Recorded information START
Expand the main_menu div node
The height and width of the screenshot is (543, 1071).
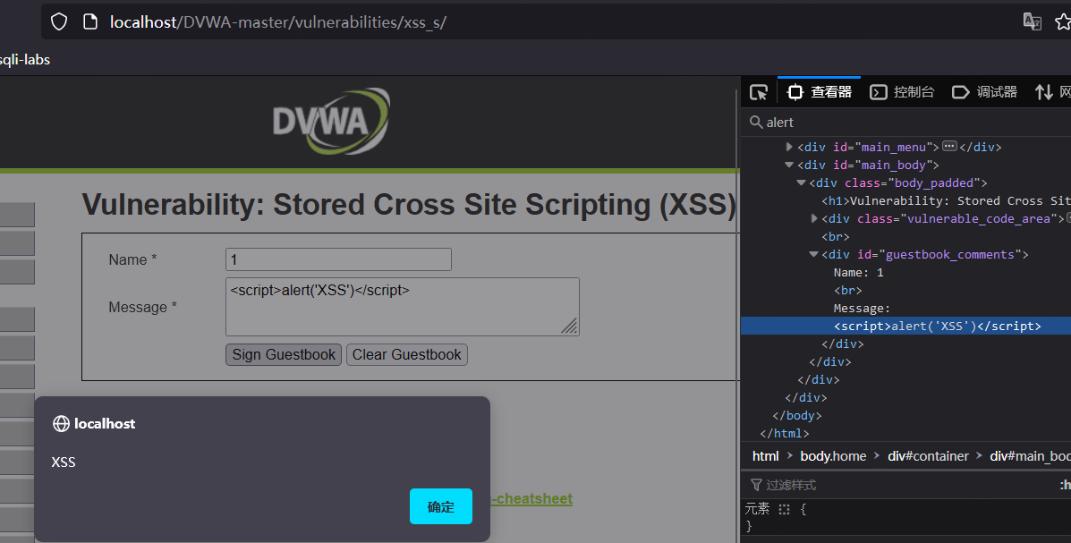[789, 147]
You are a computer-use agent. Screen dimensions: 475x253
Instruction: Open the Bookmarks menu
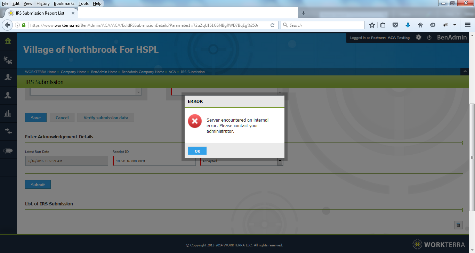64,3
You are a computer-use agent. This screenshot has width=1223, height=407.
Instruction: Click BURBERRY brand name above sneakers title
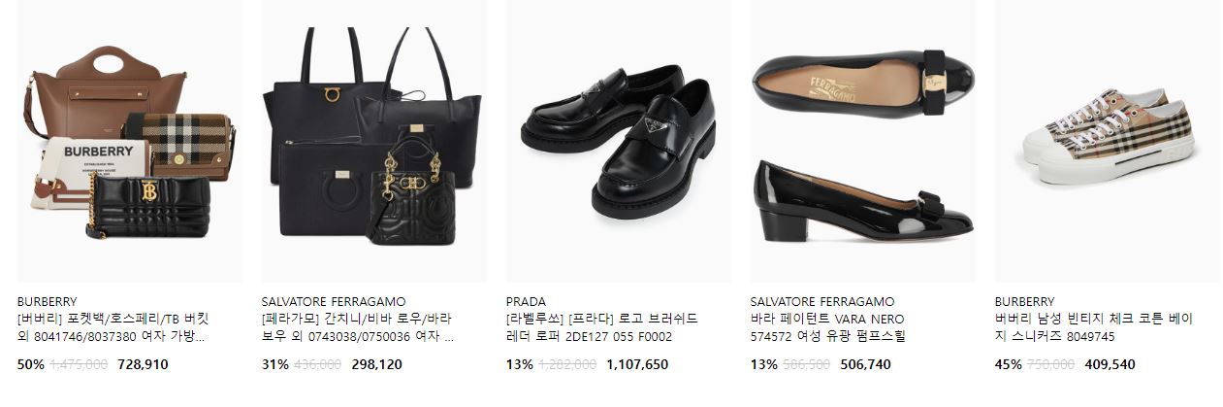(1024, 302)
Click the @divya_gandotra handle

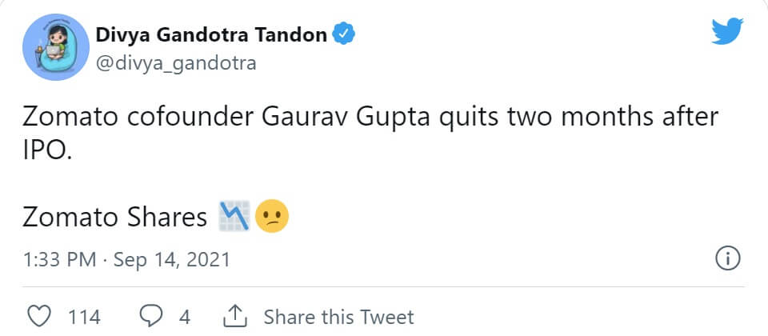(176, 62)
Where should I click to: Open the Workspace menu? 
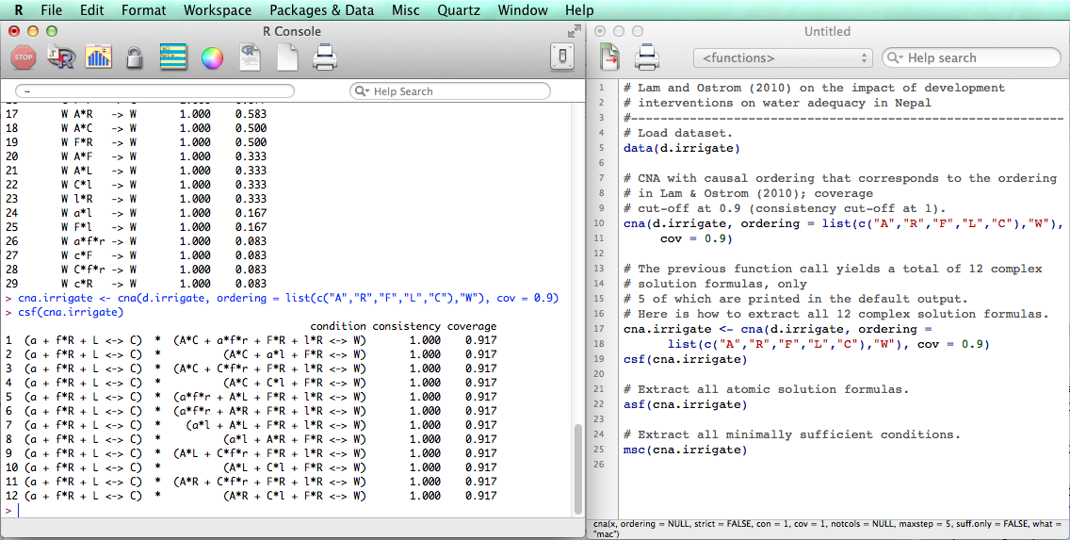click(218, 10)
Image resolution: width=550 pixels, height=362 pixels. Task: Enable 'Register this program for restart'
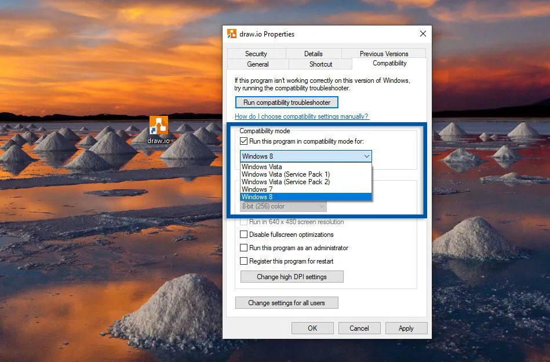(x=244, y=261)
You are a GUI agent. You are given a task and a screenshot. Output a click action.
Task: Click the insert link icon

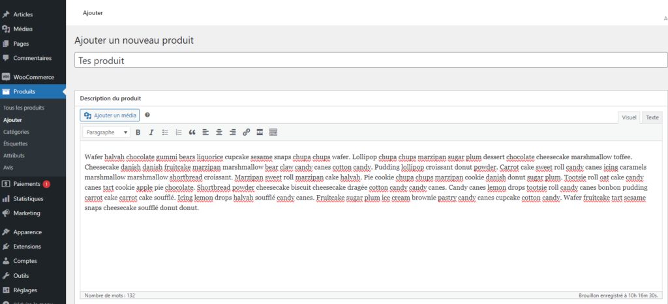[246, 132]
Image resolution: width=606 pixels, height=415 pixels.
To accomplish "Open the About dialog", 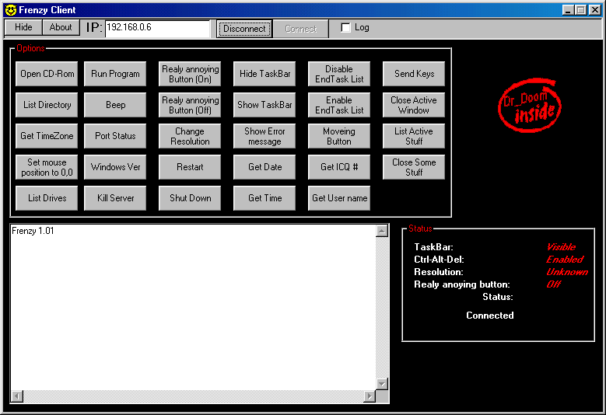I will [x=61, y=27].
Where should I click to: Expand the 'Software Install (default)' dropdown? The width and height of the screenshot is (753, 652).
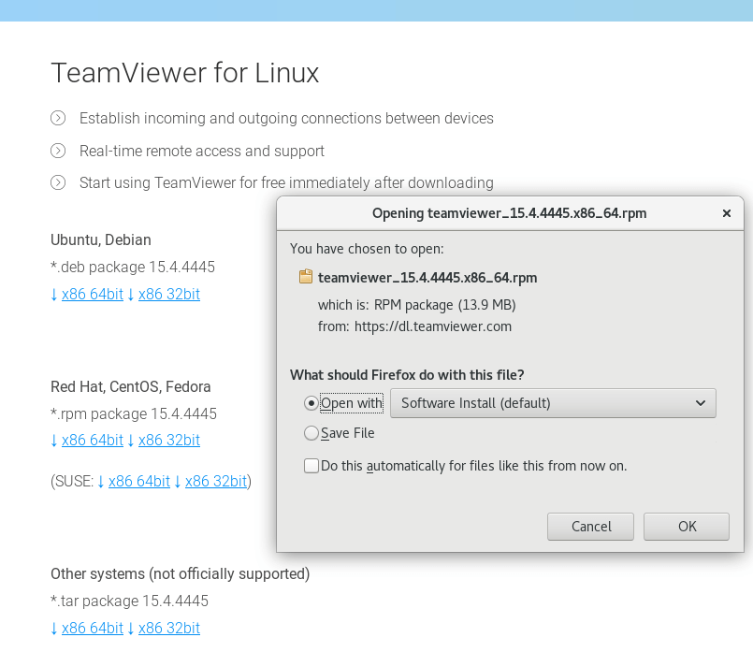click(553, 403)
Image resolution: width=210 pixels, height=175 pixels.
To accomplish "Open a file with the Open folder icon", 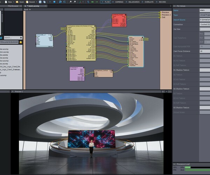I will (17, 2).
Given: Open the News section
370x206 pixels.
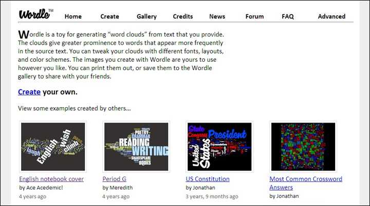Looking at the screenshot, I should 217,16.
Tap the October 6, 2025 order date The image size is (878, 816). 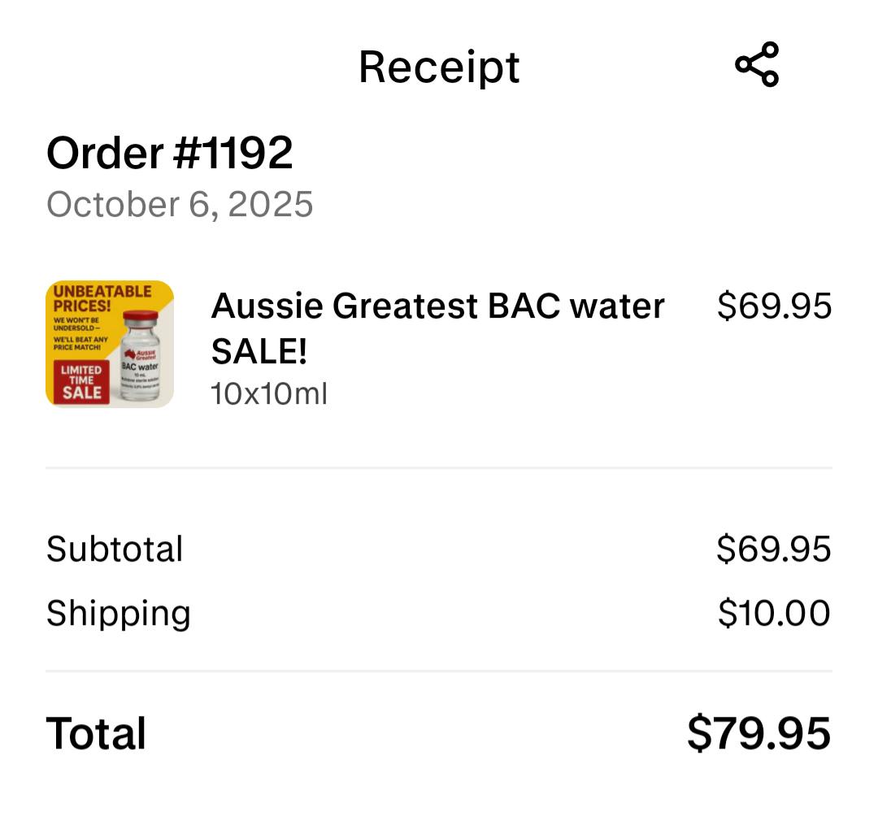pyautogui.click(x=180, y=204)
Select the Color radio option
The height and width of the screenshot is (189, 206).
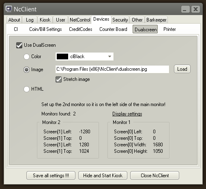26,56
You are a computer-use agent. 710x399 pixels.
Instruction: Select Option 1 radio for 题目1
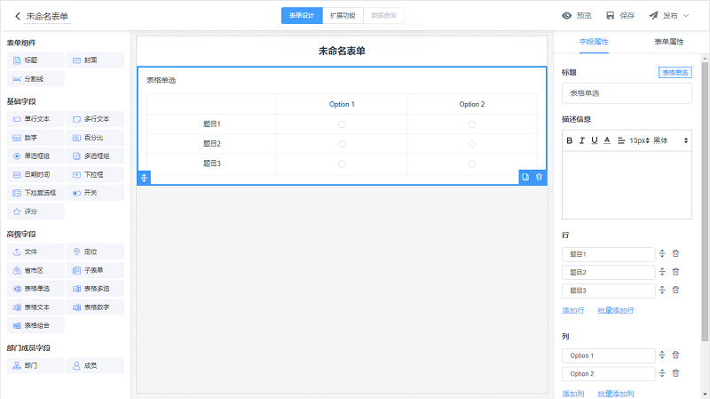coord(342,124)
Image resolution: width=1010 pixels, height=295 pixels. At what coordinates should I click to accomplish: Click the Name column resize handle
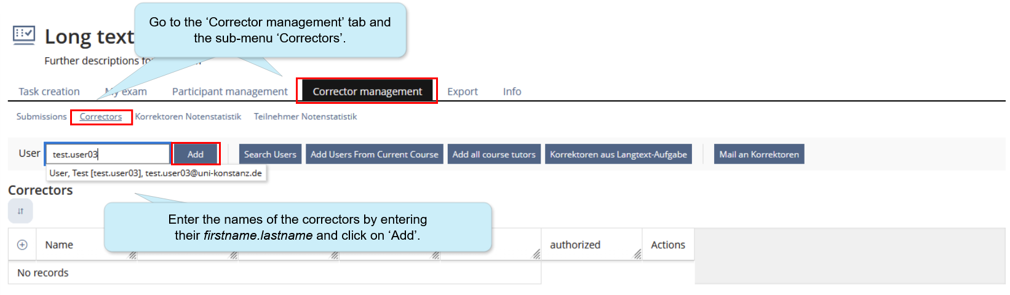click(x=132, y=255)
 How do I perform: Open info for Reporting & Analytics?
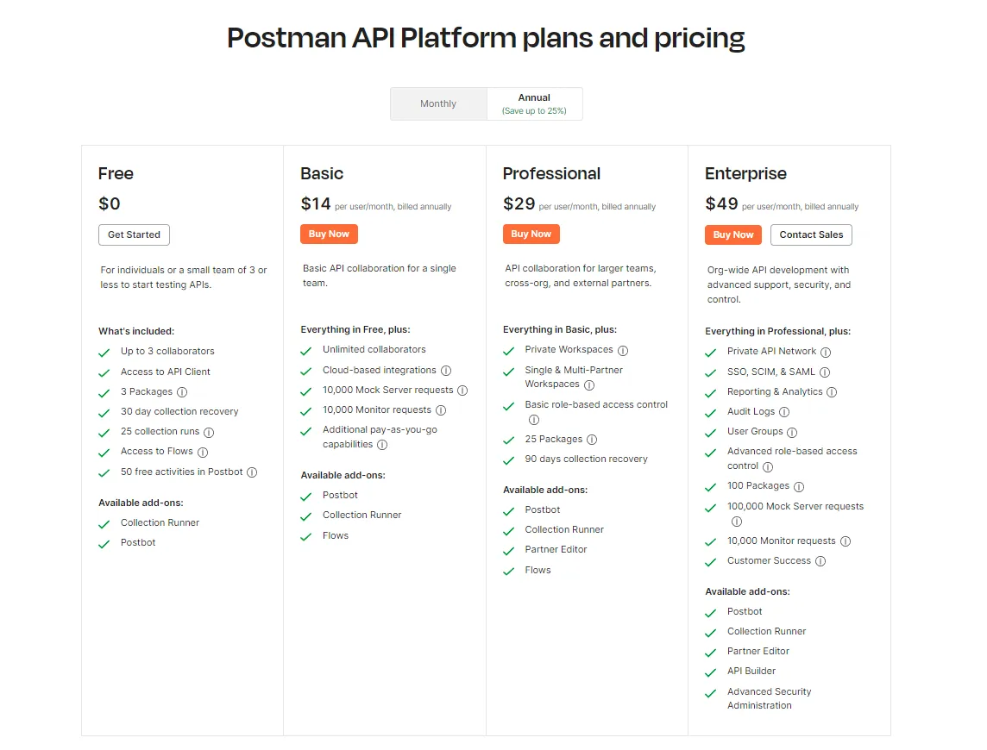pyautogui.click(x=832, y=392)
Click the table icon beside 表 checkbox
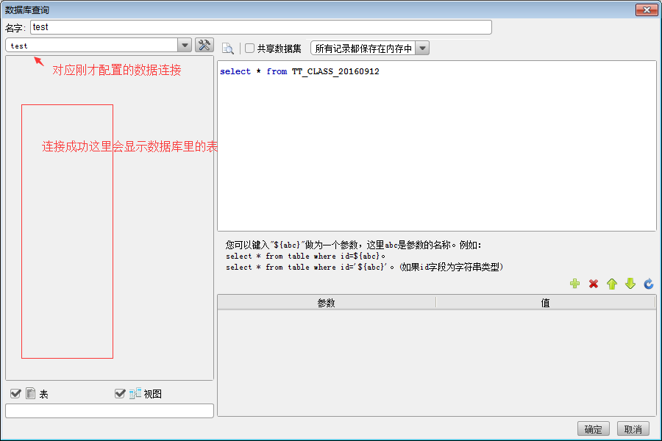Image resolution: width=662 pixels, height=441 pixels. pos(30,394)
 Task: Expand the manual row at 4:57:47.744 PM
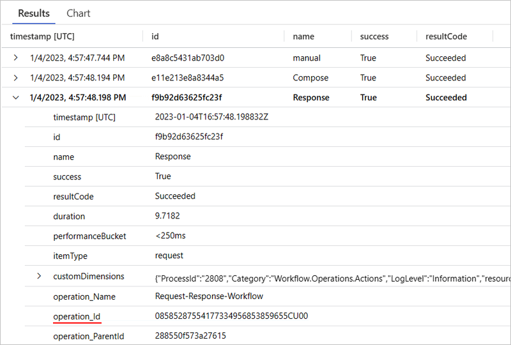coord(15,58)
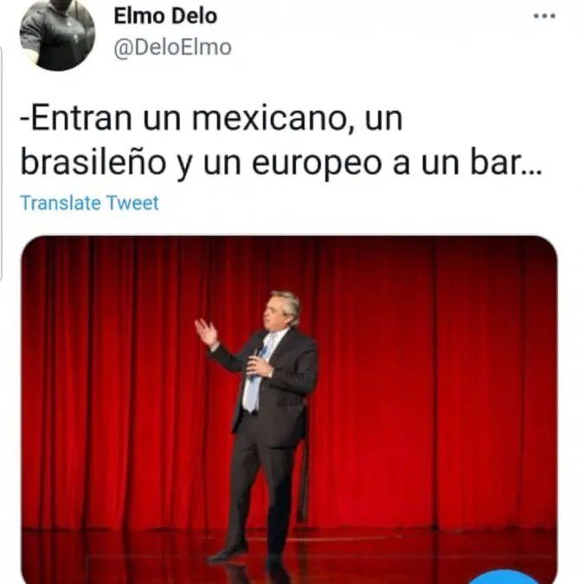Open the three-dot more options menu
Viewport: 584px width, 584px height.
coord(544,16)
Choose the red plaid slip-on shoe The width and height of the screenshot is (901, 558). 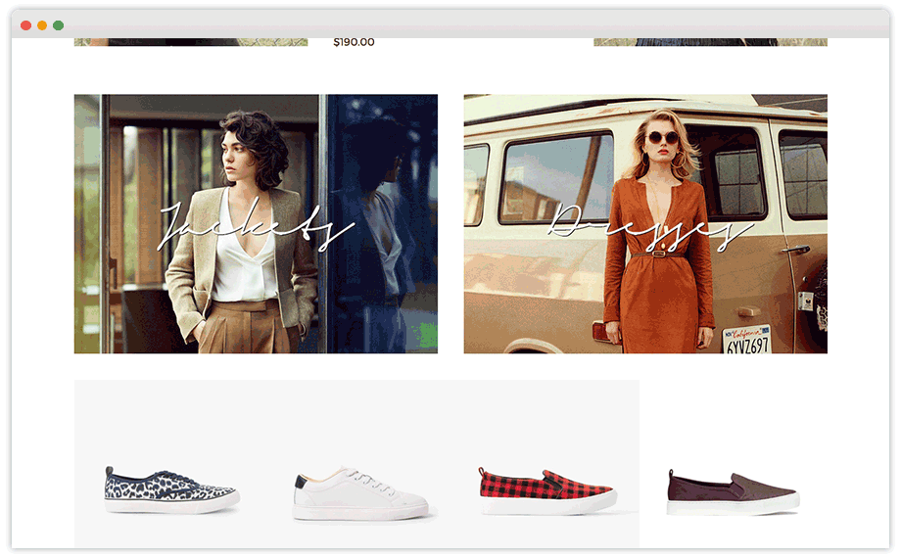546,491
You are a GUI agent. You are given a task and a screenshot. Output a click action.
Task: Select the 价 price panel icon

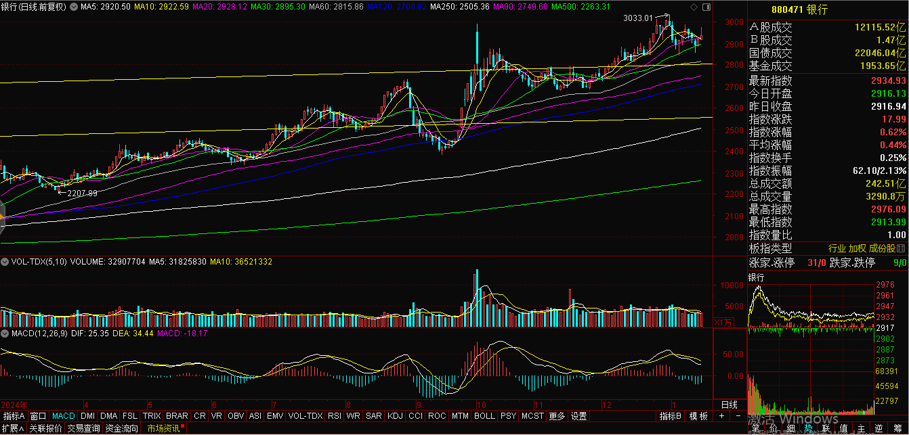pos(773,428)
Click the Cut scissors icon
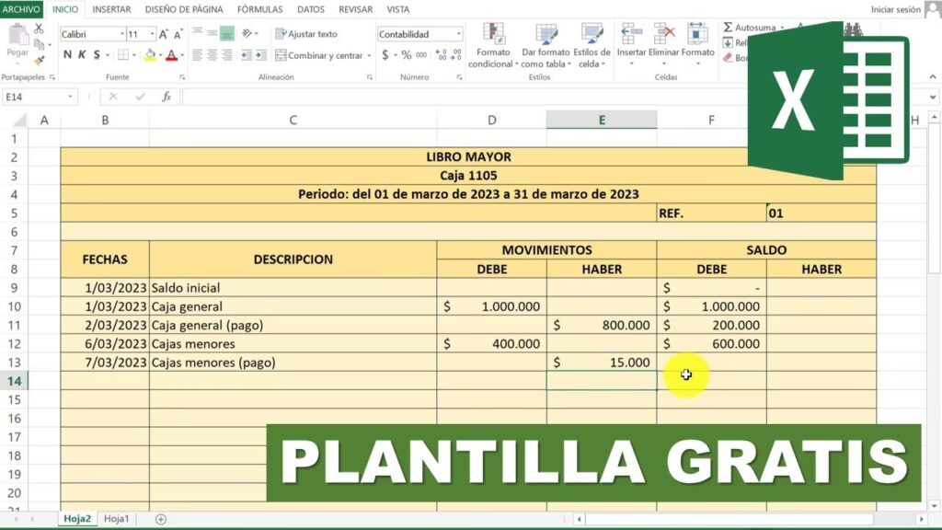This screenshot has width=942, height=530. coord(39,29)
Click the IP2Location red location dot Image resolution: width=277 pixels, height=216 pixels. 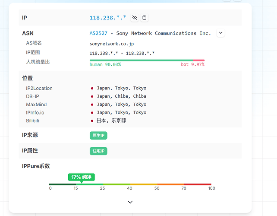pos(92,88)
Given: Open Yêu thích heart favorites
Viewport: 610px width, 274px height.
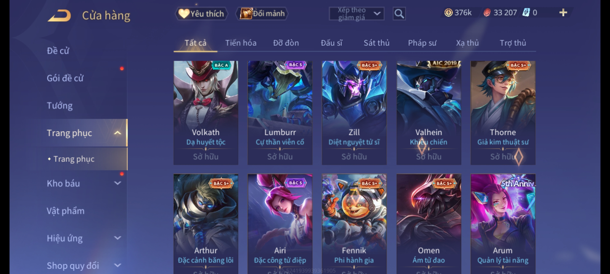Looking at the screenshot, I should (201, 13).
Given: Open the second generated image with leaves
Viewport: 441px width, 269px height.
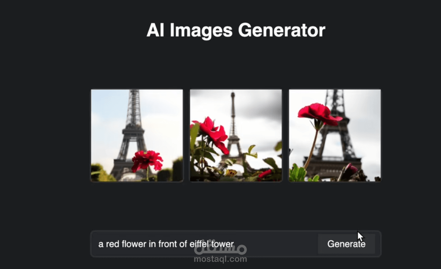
Recorded information END
◆ Work task: Your copy should consist only of the lines from the one containing "Given: Open Yêu thích heart favorites" through the last line of the entries above, reproduced exactly, without pictures.

◆ Response below:
Given: Open Yêu thích heart favorites
Viewport: 610px width, 274px height.
Looking at the screenshot, I should (201, 13).
Given: Open the second generated image with leaves
Viewport: 441px width, 269px height.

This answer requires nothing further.